«Jugendgewalt verläuft wellenartig»

Ein halbes Arbeitsleben lang war Thomas Faust Leiter der Baselbieter Jugendanwaltschaft. Jugendliche seien nicht gewalttätiger als früher, aber heute werde auf jemanden, der am Boden liege, eher weiter eingeschlagen, sagt er.

Portrait Thomas Faust Jugendanwalt

Bildlegende: Nach seiner Pensionierung will Jugendanwalt Thomas Faust reisen. SRF

Dass Jugendliche gewaltbereiter geworden ist, kann der Baselbieter Jugendanwalt Thomas Faust nicht bestätigen. Dennoch habe sich etwas während seiner 18jährigen Amtszeit geändert: «Heute wird auf eine, am Boden liegende Person eher mal geschlagen als früher.» Doch dies seien nach wie vor Einzelfälle. Noch ein Phänomen beobachtete Faust: «Die Jugendgewalt verläuft wellenartig.»

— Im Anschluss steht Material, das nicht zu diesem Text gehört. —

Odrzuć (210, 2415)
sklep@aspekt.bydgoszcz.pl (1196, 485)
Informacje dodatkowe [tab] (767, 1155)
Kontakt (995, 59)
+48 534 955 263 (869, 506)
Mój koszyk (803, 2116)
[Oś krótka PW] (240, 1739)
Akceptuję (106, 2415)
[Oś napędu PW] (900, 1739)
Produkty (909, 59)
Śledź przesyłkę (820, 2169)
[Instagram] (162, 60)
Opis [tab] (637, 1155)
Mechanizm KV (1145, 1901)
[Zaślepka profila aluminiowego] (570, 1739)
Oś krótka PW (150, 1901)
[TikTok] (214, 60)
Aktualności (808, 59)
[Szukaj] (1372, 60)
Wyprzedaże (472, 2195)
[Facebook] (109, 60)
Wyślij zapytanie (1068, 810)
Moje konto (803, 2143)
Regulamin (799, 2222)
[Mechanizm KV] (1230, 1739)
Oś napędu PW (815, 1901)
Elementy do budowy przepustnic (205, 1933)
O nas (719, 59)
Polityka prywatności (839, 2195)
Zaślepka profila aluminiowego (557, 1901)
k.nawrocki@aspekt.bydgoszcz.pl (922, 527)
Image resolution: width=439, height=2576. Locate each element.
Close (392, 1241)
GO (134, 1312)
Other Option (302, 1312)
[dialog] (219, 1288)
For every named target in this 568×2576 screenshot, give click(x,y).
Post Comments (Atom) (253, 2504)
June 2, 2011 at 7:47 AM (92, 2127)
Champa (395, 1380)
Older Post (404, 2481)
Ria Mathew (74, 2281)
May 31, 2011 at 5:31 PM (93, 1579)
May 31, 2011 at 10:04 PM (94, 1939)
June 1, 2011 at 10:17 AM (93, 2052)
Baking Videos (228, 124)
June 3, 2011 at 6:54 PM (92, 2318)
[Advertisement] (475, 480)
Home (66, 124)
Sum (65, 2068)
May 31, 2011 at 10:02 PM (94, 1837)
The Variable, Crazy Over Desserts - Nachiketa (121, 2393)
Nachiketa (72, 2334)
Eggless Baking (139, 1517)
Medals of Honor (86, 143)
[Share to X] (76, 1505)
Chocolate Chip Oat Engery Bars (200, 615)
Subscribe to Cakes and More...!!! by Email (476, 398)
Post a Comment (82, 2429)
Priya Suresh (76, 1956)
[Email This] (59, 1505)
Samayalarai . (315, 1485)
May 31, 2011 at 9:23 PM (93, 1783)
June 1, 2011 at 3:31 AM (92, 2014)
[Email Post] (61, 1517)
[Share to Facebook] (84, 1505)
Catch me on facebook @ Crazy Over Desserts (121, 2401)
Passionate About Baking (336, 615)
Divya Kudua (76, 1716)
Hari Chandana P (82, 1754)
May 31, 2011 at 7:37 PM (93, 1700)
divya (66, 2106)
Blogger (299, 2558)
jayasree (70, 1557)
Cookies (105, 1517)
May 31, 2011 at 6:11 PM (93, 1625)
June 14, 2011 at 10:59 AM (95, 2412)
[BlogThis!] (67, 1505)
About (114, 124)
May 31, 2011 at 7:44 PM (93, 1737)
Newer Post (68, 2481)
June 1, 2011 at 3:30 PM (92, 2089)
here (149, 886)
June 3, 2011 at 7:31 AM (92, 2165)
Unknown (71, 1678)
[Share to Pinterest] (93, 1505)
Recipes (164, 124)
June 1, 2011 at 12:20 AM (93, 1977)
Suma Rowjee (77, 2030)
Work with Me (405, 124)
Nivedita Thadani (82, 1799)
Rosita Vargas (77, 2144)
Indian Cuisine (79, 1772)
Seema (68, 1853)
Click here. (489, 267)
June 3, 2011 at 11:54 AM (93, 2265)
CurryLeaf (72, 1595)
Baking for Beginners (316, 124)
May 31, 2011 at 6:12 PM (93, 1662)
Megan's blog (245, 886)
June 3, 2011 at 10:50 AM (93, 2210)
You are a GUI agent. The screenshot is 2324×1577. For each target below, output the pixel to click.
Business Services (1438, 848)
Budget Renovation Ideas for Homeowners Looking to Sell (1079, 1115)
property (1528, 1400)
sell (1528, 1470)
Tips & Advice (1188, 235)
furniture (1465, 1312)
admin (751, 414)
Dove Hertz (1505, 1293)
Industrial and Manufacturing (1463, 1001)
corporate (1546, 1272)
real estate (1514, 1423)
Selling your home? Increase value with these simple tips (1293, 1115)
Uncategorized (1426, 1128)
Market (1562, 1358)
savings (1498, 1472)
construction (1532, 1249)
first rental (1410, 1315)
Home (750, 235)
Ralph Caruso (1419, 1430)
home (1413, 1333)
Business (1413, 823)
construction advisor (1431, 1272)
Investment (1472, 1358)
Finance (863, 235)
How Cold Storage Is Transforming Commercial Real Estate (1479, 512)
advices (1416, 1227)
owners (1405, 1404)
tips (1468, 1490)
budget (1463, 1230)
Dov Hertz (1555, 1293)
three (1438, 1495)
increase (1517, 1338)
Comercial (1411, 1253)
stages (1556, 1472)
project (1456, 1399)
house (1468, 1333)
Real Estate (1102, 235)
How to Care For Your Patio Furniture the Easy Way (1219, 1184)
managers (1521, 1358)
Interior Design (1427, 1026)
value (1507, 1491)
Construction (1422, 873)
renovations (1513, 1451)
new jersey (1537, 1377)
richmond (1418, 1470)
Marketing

Als Jugendanwalt hatte er mit Jugendlichen ab zehn Jahren zu tun. Die Jüngeren mussten meist bei ihm erscheinen, weil sie im Strassenverkehr mit dem Gesetz in Konflikt gerieten. Doch er hatte auch immer wieder mit schweren Fällen zu tun: «Im Zusammenhang mit den Einbruchdiebstählen, hat auch die Kinderkriminalität zugenommen.» Eltern, die ihren Kindern befehlen würden einzubrechen.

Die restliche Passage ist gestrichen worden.